From Moscow to Wall Street: the remarkable journey of ClickHouse
By Onur Cetin, Senior Sales Executive (UK)
If you come from a Financial Services background, ecosystems, communities and open-source are probably exotic ideas that you discovered later in your career. People used to closely guard their technologies, there was no publication or open discussion, and bankers in general wouldn’t really know what others were doing. But things are changing in this siloed culture and we are all gradually discovering the benefits and joys of collaboration, not least thanks to technology.
In data management, there is one open source database technology that is currently the talk of the town: ClickHouse Inc.
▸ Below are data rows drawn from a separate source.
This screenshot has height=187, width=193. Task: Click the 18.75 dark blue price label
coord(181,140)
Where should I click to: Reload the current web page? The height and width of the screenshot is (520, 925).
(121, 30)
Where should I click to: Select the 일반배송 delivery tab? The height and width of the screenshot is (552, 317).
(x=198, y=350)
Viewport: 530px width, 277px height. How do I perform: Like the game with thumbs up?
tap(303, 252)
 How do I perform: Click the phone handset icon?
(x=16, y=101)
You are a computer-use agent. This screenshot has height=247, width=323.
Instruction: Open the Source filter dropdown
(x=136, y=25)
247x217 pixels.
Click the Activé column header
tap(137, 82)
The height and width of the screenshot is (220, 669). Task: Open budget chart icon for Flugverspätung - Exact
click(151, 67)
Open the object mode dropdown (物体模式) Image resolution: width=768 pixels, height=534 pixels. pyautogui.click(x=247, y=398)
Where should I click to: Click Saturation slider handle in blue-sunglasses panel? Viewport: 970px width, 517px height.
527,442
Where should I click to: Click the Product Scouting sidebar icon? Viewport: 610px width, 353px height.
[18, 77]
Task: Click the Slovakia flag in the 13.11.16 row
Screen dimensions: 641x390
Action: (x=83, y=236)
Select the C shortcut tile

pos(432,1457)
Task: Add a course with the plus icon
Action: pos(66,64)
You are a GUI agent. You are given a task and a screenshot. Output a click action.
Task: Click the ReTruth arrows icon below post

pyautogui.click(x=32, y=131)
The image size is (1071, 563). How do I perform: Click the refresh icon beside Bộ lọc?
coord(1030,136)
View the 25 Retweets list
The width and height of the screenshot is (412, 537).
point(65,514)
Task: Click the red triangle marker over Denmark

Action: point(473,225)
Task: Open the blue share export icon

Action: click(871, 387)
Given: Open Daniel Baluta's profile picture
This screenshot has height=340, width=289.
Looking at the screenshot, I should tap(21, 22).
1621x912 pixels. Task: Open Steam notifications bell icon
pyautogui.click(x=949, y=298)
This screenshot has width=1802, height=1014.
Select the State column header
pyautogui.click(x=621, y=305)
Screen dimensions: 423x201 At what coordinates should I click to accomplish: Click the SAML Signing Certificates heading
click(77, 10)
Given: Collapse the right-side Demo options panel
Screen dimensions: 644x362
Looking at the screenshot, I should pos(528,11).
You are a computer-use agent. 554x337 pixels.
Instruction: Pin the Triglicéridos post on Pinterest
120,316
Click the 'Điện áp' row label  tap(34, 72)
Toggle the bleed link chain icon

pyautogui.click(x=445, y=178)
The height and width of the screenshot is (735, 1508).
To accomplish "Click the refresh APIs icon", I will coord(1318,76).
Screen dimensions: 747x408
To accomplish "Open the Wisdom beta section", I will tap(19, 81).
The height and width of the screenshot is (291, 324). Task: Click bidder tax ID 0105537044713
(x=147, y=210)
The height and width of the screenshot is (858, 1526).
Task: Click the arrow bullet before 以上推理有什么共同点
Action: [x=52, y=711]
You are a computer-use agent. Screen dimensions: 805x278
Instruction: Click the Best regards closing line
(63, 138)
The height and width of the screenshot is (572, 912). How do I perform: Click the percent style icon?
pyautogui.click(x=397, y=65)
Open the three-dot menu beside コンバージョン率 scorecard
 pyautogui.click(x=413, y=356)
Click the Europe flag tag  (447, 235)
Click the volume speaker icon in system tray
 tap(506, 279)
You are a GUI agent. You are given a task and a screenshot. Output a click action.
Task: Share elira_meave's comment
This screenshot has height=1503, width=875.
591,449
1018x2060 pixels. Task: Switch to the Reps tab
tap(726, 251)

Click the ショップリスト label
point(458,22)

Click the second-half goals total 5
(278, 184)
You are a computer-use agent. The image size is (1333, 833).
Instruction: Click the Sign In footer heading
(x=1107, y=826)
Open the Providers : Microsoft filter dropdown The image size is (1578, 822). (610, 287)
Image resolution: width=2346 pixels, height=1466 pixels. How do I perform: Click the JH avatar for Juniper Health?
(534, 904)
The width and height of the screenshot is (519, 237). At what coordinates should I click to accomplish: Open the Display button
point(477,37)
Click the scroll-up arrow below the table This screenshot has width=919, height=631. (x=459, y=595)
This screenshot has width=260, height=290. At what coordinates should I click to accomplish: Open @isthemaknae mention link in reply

It was spun out of Yandex, Russia’s leading search engine, only a few years ago. You might have seen the news in October that it raised $250 million (after a first $50 million a few weeks before) to give it a $2 billion valuation. After incorporating in California, most of the team moved to Amsterdam, active users include Uber and eBay, and the consecutive Series A and B funding round was led by some of the largest and well-recognised venture capital firms. While this might sound like business as usual in the crowded data market, the story so far is remarkable.
ClickHouse was designed to scale both vertically and horizontally, and handle real-time queries on massive datasets, a natural requirement in a search engine. It is now capable of processing 100+ petabytes of data with more than 100 billion records inserted every day, hundreds of megabytes of data per server, per second. Benchmarks show 100-1000X speed improvement compared with traditional approaches.
So here we have a column-oriented database like Vertica, Amazon Redshift and Sybase IQ, to name but a few. But it has many ‘new’ tricks paying attention to low-level details, so a challenging task like real-time processing is just like second nature. A good example is avoiding generic implementations. Consider a hash table, a key data structure for GROUP BY. ClickHouse automatically chooses one of 30+ hash table variations for each specific query, a far more effective approach than a generic choice. More importantly for the Financial Industry, natively supporting arrays is critical for real-time analytics.
The bottom line is that ClickHouse enables you to use more or even all of your data irrespective of your industry. It is simply the definition of a future proof technology.
As one of the earliest users of ClickHouse, this is more of an old news story for us at Opensee, where we are constantly searching for new technologies to optimise real-time analytics at scale in financial services.
Thousands of users around the world made this possible, and we carried the flag for financial services. It is pleasing to see efficient markets theory playing before our eyes: a technology with a relentless focus on speed and optimisation cutting through the noise and eventually getting the recognition.
We discovered ClickHouse while dealing with credit risk cases with huge files of Monte Carlo simulation results at tier-1 banks. The fact that ClickHouse is a cheaper-to-scale on-disk solution with a performance matching the older in-memory solutions, with their larger hardware budgets, was already a good start. Then there was the simplicity and efficiency: no need for a dozen pre-aggregating and tiering services (e.g. Druid) and no need to maintain daily/hourly/minutely tables (e.g. Hadoop, Spark).
Opensee provides financial institutions with a real-time self-service analytics platform. The architecture that we chose was a back-end written in Scala because of its capacity to interpret a domain specific language, distributed computing with Python calculators spawned on multiple servers, and a user interface to provide an intuitive interaction to the users. These technologies provide an environment that simplifies the access to the data with fast aggregations, drill-downs, user defined functions in Python and respecting permissioning.
For example we have implemented an abstraction layer which hides the complexity of the underlying physical data model to the end users. Features such as star models, columns of facts or dimensions as arrays and python based metrics are exposed via our APIs or UIs using a denormalized (flat) and user-oriented data model. Another example is the data versioning allowing the users to run what if scenarios with full traceability.
ClickHouse was the perfect engine to power the solution and serve the data. Opensee frames its complexity with no-code access without sacrificing performance and reducing implementation costs and time drastically. Finally, as cloud is not the solution to all the problems in the banking world, we had to come up with a creative hybrid cloud/on-premise implementation (for more on this, please see an earlier blog post by my Opensee colleagues).
I don’t need to dwell on how collaboration helps innovation and for those interested to learn more about our ClickHouse journey, please contact us for more details. It really is a good feeling to know that people, perhaps far away, are improving the technology we use during the working day as well as afterwards, when we auction something on eBay or click on the Uber app to get home.